Can Thought Leadership really be Ghost-written?
The idea behind thought leadership is, in a nutshell, to project your expertise with insightful opinion and useful commentary. It is a natural and effective form of marketing. But many feel that since it has been co-opted by that dastardly cabal, the PR industry, it has become tainted and meaningless.
One of the worst accusations levelled at thought leadership is that it is now sometimes ghost written. How can you be a leader if it’s not even your own voice, the reasoning goes.
This argument is well rehearsed in this marketing blog which argues that ghost writing is part of the problem, as such articles inevitably lack the credibility, expertise and personality which a true leader should provide.
John Hall says: “The term ‘thought leadership’ has been thrown around a lot lately, often tacked on to industry articles without any consideration as to whether the ideas presented are actually … well … leadership-worthy. Unfortunately, what should be thought-provoking posts have proven to be simply buzzword-laden pieces of content.”

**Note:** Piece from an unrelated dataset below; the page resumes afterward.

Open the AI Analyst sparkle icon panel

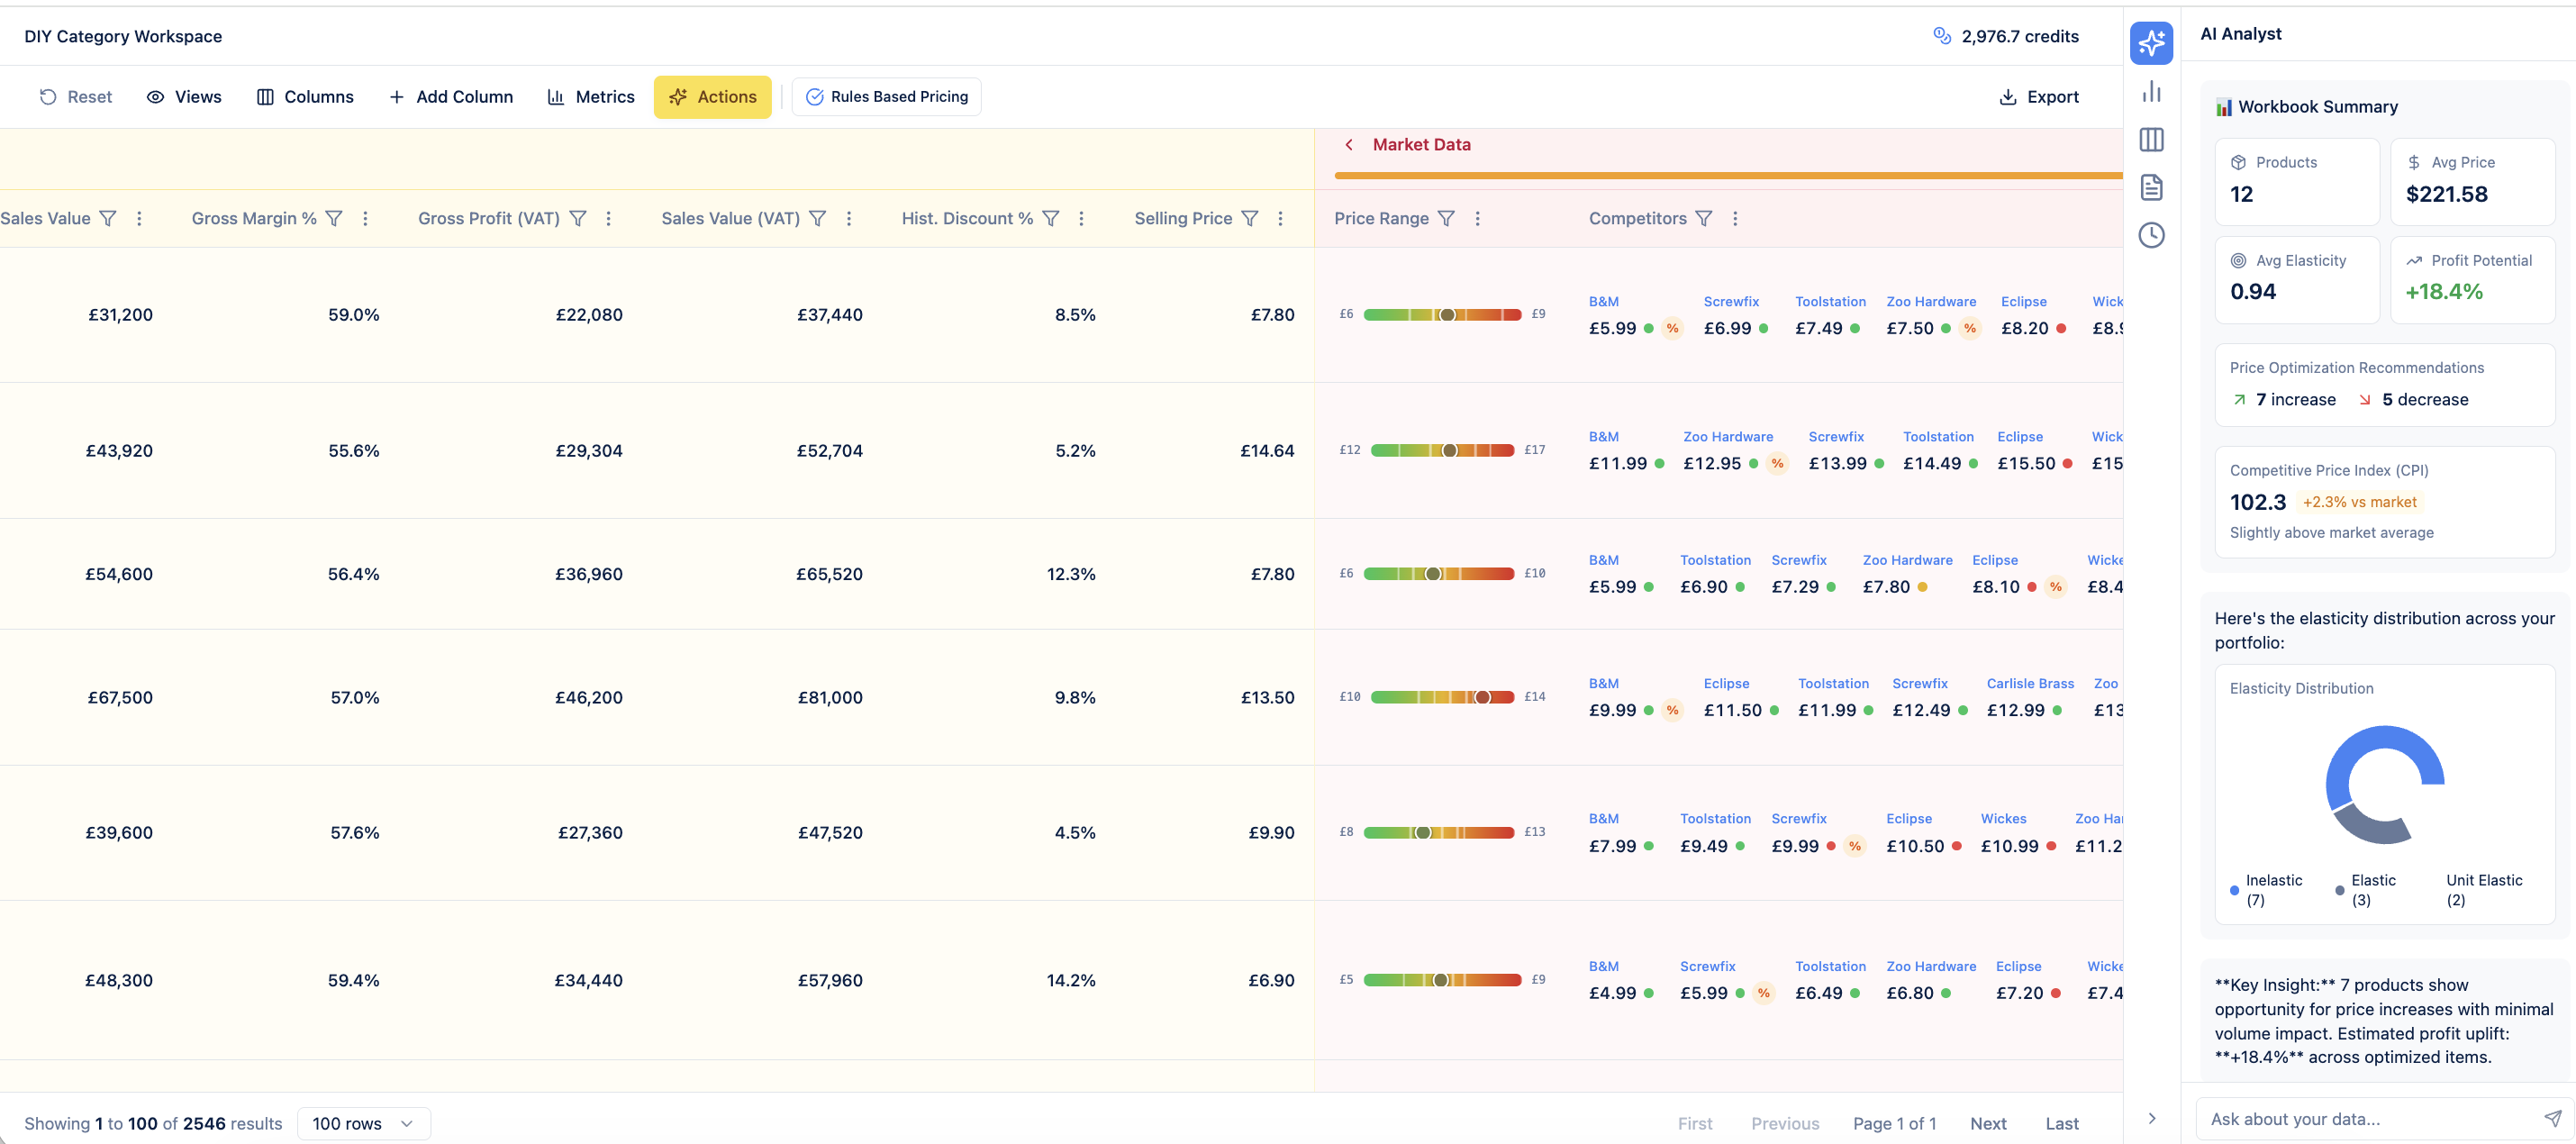[x=2151, y=43]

I agree. But I think that often it is when the knowledgeable experts and executives are left to their own devices that the buzzword cramming happens. There are some very authentic but truly awful pieces of writing produced by well-meaning business owners and earnest professionals in this vein. Many others focus excessively on themselves as they desperately try to stand out.
Perhaps the latter is because of the term itself. ‘Thought leadership’ not only sounds pretentious, but it actually places the onus in the wrong place. Should you really be trying to be ‘leadership worthy’? Surely, as in other aspects of life, such a hairy-chested approach will only serve to make you seem like a puffed up prat who thinks the’re better than everyone else.
This blog from the Marketing Insider Group offers a better approach. It defines thought leadership as “a type of content marketing where you tap into the talent, experience, and passion inside your business, or from your community, to consistently answer the biggest questions on the minds of your target audience, on a particular topic.”
Here, a good ghost writer can really help, by asking those questions that everyone else wants answering. Often, experts themselves don’t realise just how much others don’t know. Their attempts at helpful comment will therefore go over their audience’s heads, or at the very least fail to address the really pressing issues.
Others genuinely don’t have the writing skills to produce a properly crafted article. Or more often they do, but they don’t have the time. After all, the kind of people who should be doing thought leadership are usually pretty busy.
A skilled ghost writer should be able to help with all these aspects. And they should be able to tailor their help to the strengths and weaknesses of the person they are ghosting for.
For example, if an entrepreneur is passionate, knowledgeable about their market and full of personality, then the writer’s role is to capture all that and get it across, just as a journalist would when writing up an interview or profile piece. When done well, such articles don’t just consist of answers to questions, however burning they may be: the author subtly weaves in enough background to paint a picture of the subject at the same time. Using these journalistic – as opposed to merely writing – skills, the same can be done through an opinion piece.
Others experts can lack personality, or at least don’t know how to project it. Here, the skilled ghost writer can focus away from that and ensure that it is their knowledge and insight that shines through. This is particularly effective when aimed at an industry beyond the opinion giver’s own sector.
The Communications Business are experts in thought leadership, and seek to “create and implement cutting-edge leadership influencer programmes which allow senior directors to take ‘ownership’ and set the agenda on strategic industry and business issues.” But this savvy PR agency usually targets its thought leadership at publications serving the industries which their clients serve, rather than the industries of the clients themselves.
In that situation, a ghost writer who also has knowledge of the sector for which he or she is writing can be of even more value. They will be able to help pick topics of interest, ask the questions on everyone’s lips, and ensure the article references suitable themes. The real commercial value of thought leadership surely lies in appearing knowledgeable to your potential clients, and in that respect, a writer with journalist skills can be useful.